There are three CWS beneficiary sub-hamlets in the Village of Oebaki. They are separated by a large river leaving two sub hamlets on one side and the third across the river. Here we traveled to Sub Hamlet Oepaka from sub-hamlet Haufanu. The only way to sub-hamlet Oepaka is to cross the river by foot.
This river is normally used by all of the sub-hamlets to collect water for farming and washing, but the community was suffering from a severe drought. While a dry river made our crossing easier, this also meant little to no water for farming, drinking or washing.
sub-hamlet, Oepaka, part of Oebaki village.
women prepare all of the village chickens for their vaccinations and eye drops. They use long pieces of bamboo to create "rows” of chickens. Long pieces of green leaves are used to tie the chicken’s feet to the bamboo row. This keeps them separated so that they can have their vaccination shot and eye drops.
Wellum, a CWS representative, teaches animal husbandry techniques to all the beneficiary villages. He shows the local people how to administer vaccination shots and eye drops.
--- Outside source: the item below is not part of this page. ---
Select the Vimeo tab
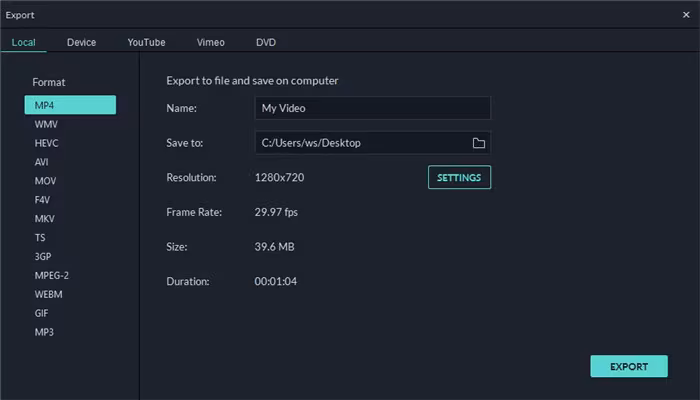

One thing many villagers did not know prior to CWS training sessions is that all chickens must be vaccinated for the vaccination to be effective. if one chicken carries the disease the rest will be infected. Communities spoke about losing every chicken years before, that they had to start over and receive new beneficiary chickens because there were none left. They did not realize that all chickens have to be vaccinated and that sick chickens can infect vaccinated chickens.